Neurapraxia is most commonly observed in athletes involved in collision sports, such as American football. Athletes participating in collision sports most often suffer from cervical cord neurapraxia, also known as transient neurapraxia. Cervical cord neurapraxia is the result of a severe collision in which a blow to the crown of the athlete's head forcefully extends or compresses the neck. Numbness, stinging, and/or weakness in the arms, legs or both, distinguish cervical cord neurapraxia. Typical episodes of transient neurapraxia only last a few seconds and symptoms dissipate entirely.
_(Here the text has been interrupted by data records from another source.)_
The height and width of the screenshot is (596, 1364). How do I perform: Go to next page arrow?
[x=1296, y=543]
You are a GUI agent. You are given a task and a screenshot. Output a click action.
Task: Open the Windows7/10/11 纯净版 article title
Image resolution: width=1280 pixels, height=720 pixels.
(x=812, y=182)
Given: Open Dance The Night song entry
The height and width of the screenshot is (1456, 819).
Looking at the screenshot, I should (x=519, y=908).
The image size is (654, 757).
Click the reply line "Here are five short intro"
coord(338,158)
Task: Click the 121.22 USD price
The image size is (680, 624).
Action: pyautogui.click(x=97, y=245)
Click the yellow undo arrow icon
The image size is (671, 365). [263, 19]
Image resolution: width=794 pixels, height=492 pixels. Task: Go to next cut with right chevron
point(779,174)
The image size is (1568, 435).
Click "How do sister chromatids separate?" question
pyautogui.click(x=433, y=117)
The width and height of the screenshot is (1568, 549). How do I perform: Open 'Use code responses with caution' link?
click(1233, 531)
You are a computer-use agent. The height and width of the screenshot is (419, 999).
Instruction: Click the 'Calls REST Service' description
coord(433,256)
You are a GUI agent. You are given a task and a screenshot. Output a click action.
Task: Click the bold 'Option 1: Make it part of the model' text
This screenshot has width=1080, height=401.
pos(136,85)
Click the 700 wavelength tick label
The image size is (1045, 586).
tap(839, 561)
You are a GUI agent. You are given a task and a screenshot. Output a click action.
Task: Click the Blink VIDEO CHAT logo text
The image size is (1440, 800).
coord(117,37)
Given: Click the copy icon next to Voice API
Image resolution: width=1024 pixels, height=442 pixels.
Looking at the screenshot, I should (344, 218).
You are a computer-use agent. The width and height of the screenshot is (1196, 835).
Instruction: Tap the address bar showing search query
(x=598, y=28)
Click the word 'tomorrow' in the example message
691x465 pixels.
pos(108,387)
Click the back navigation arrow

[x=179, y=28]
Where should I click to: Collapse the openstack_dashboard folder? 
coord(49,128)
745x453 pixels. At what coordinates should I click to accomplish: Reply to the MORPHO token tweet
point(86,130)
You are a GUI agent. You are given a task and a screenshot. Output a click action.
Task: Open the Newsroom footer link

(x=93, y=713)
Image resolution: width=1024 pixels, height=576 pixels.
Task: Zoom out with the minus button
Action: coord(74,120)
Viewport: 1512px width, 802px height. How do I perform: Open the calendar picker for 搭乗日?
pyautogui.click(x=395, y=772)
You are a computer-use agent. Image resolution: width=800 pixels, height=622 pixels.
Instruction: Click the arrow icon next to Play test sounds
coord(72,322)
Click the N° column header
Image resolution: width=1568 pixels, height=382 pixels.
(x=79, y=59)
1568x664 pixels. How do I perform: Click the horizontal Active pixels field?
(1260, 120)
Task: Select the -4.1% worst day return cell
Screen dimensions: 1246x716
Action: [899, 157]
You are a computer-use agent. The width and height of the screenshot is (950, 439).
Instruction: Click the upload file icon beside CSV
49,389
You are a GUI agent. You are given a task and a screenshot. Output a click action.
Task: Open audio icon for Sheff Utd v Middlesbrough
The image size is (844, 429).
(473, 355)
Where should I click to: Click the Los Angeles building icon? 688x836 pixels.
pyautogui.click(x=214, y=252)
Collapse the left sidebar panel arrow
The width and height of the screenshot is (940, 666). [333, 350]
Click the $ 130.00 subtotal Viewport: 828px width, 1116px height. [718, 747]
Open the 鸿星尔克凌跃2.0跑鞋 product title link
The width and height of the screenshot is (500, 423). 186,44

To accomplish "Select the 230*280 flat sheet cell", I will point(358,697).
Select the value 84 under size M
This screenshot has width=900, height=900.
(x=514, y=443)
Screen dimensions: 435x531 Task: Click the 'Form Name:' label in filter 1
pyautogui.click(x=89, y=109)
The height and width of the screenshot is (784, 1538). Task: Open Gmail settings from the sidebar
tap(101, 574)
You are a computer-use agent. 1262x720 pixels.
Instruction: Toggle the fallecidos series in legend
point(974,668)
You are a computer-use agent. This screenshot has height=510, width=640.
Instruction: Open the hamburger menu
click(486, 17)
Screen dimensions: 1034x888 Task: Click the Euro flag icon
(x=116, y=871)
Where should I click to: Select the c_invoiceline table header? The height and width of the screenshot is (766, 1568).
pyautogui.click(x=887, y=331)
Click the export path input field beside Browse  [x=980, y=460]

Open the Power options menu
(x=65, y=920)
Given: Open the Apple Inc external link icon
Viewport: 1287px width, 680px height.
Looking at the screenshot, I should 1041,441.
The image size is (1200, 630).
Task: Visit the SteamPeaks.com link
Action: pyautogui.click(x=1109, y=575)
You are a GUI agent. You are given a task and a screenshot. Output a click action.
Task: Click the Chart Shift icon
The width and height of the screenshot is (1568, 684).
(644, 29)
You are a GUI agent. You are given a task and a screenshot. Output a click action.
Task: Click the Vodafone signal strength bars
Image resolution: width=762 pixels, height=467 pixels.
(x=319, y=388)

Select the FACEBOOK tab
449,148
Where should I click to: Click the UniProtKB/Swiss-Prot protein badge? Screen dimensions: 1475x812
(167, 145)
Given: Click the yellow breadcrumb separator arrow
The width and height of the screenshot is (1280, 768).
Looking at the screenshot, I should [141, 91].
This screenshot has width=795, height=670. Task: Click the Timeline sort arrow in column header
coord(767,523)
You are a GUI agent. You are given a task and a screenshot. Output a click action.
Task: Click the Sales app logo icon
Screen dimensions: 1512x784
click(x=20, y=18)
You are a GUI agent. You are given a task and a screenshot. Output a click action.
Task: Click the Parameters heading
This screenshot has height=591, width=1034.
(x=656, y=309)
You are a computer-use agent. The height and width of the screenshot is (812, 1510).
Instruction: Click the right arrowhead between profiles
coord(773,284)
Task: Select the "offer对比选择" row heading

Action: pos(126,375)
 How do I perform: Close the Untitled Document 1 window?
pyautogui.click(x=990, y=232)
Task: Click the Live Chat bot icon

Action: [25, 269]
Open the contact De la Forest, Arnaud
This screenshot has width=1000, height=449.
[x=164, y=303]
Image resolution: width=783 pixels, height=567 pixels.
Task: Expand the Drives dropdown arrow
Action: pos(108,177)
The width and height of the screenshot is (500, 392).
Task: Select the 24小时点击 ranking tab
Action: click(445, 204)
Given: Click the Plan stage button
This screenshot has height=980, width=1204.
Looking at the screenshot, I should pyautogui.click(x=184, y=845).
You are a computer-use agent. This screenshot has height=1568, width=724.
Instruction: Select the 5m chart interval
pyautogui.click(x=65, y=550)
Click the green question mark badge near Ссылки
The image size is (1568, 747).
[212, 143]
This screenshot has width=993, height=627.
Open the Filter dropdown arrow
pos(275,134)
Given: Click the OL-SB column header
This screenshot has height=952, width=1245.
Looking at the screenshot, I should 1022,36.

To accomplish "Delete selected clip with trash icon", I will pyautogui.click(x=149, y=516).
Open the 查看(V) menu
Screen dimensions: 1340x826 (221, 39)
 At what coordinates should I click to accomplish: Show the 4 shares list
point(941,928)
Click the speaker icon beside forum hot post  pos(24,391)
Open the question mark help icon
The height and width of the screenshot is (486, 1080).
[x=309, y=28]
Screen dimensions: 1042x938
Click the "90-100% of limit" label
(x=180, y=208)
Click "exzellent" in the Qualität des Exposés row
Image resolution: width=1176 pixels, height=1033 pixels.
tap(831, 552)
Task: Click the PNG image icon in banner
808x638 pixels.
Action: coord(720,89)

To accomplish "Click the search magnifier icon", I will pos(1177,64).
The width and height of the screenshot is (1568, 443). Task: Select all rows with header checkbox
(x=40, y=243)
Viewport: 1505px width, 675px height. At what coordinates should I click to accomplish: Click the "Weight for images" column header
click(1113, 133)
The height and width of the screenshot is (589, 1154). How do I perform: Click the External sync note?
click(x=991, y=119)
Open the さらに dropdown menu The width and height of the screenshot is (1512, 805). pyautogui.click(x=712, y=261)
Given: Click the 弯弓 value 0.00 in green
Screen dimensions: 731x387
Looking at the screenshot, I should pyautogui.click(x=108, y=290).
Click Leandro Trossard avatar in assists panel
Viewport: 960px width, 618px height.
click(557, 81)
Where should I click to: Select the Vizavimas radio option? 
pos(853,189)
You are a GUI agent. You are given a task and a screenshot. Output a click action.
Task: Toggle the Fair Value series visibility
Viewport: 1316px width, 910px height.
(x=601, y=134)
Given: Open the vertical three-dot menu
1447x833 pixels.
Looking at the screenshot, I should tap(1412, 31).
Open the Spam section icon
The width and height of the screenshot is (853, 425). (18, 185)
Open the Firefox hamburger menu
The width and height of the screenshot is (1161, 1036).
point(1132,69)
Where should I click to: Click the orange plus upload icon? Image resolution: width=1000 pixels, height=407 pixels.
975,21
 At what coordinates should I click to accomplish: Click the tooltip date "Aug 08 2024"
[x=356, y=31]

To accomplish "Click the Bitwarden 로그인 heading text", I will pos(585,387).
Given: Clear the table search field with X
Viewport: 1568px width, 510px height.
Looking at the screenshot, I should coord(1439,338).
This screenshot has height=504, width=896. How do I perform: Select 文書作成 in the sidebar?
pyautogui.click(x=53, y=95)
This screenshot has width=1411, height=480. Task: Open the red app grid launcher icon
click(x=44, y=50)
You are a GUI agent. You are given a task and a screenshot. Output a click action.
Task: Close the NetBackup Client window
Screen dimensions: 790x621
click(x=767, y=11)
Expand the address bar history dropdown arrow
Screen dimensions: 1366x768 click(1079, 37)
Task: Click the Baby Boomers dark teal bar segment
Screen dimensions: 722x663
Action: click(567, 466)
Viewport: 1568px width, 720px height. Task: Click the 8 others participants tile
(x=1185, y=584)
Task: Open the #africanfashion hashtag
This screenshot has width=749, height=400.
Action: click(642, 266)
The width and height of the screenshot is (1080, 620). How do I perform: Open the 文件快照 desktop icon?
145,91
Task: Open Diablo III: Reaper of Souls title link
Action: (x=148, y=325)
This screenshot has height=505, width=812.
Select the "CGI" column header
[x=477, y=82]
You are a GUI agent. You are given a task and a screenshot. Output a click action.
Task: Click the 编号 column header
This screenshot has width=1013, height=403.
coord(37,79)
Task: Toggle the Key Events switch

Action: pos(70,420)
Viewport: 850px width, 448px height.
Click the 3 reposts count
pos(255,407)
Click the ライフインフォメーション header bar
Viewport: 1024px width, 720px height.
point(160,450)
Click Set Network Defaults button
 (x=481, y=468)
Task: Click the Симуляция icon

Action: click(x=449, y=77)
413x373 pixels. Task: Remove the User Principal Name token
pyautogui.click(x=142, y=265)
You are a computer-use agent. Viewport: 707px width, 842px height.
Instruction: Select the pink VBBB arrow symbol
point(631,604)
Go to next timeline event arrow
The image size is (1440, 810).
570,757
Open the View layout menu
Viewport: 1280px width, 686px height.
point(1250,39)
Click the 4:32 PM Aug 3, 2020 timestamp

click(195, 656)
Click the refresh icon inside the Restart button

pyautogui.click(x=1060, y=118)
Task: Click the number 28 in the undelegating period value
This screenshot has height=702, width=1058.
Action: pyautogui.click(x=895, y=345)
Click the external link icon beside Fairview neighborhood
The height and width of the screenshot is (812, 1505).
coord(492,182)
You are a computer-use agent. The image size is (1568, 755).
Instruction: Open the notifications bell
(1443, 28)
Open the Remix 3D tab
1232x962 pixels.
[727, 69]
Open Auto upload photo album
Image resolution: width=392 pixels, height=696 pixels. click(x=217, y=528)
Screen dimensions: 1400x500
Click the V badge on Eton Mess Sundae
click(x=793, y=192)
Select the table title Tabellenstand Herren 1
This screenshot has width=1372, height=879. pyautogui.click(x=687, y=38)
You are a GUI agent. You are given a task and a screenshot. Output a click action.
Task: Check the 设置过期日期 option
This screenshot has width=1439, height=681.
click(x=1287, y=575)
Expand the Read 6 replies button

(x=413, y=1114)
Though the severity of the injury can range, transient neurapraxia does not lead to permanent paralysis of the affected muscles. Subsequent spinal cord injury after an episode of cervical cord neurapraxia has not been observed. However, athletes who experience an episode of transient cervical neurapraxia face an approximately 50% chance of a repeat episode if they continue to participate in collision sports.

=== American football ===

Cervical cord neurapraxia among American football players is commonly observed in athletes playing positions involving high-speed collisions and open-field tackling. Cases of neurapraxia in the National Football League were first described in 1986 by Joseph Torg, M.D., founder of the National Football Head and Neck Injury Registry (established in 1975). As a result of Dr. Torg's findings the NFL as well as other levels of American football have outlawed the act of spearing, or the lowering of the head and hitting an opponent with the crown of the helmet. The cervical spine cannot properly absorb the force of a collision when the head is even slightly lowered as is the case in spearing. In addition to outlawing acts such as spearing, prevention of neurapraxia on the football field relies on instruction and reinforcement of proper tackling technique by coaches and trainers.

==In popular culture==

In M*A*S*H Season 4 Episode one, Benjamin "Hawkeye" Pierce claims that Walter "Radar" O'Reilly has neurapraxia as an excuse for driving past a military checkpoint. Hawkeye lies about the causes and treatments to keep them from getting into trouble. When questioned by Radar if it was a real disease, he answered "Yes, but only people that bite their nails can get it" (which Radar was currently doing).